Activity | Repeat exactly, and only, the lines from the one holding "Where should I click to: Open the Downloads" through the last line of the records below.

Dataset records |
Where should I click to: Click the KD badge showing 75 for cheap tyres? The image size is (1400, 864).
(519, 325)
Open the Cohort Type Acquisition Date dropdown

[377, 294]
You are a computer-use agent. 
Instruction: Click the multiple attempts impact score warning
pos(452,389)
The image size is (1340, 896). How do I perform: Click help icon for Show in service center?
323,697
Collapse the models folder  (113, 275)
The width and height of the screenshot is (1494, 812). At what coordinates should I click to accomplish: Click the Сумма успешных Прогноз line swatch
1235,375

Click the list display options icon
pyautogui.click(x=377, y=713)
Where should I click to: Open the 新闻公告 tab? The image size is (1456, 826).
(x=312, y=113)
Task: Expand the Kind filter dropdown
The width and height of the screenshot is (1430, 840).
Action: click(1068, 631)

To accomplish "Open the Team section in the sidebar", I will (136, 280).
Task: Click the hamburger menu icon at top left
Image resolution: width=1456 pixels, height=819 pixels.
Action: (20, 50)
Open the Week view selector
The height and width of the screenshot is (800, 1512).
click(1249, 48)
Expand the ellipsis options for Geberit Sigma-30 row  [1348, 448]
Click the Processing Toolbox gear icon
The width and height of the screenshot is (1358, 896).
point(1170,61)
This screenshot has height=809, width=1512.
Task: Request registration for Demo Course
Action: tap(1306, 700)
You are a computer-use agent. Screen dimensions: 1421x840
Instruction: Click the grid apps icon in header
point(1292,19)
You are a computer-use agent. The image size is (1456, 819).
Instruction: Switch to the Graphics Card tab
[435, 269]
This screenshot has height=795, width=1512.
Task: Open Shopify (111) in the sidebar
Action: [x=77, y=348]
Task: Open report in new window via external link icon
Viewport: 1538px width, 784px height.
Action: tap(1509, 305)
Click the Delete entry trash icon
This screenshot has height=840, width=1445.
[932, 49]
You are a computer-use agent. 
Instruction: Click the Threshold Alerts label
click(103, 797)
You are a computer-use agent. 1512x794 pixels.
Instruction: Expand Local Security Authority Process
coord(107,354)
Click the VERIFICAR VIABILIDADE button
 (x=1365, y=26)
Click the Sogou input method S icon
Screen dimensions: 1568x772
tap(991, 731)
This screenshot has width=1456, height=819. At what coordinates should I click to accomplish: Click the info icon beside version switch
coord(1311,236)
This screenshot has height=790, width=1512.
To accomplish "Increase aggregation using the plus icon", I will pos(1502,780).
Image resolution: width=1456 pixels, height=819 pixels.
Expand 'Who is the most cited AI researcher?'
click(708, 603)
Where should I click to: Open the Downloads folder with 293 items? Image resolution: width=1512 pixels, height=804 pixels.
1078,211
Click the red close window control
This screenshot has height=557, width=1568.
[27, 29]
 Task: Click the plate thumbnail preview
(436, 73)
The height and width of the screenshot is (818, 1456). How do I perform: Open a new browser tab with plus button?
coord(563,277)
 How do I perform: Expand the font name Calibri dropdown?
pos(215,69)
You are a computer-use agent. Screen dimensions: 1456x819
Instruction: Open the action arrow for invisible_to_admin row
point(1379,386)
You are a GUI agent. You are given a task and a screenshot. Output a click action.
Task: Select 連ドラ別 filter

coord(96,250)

Exercise result |
Where should I click to: Open the Downloads folder with 293 items? Image resolution: width=1512 pixels, height=804 pixels.
1078,211
Click the red close window control
This screenshot has height=557, width=1568.
[27, 29]
 Task: Click the plate thumbnail preview
(436, 73)
The height and width of the screenshot is (818, 1456). How do I perform: Open a new browser tab with plus button?
coord(563,277)
 How do I perform: Expand the font name Calibri dropdown?
pos(215,69)
You are a computer-use agent. Screen dimensions: 1456x819
Instruction: Open the action arrow for invisible_to_admin row
point(1379,386)
You are a GUI agent. You are given a task and a screenshot. Output a click action.
Task: Select 連ドラ別 filter

coord(96,250)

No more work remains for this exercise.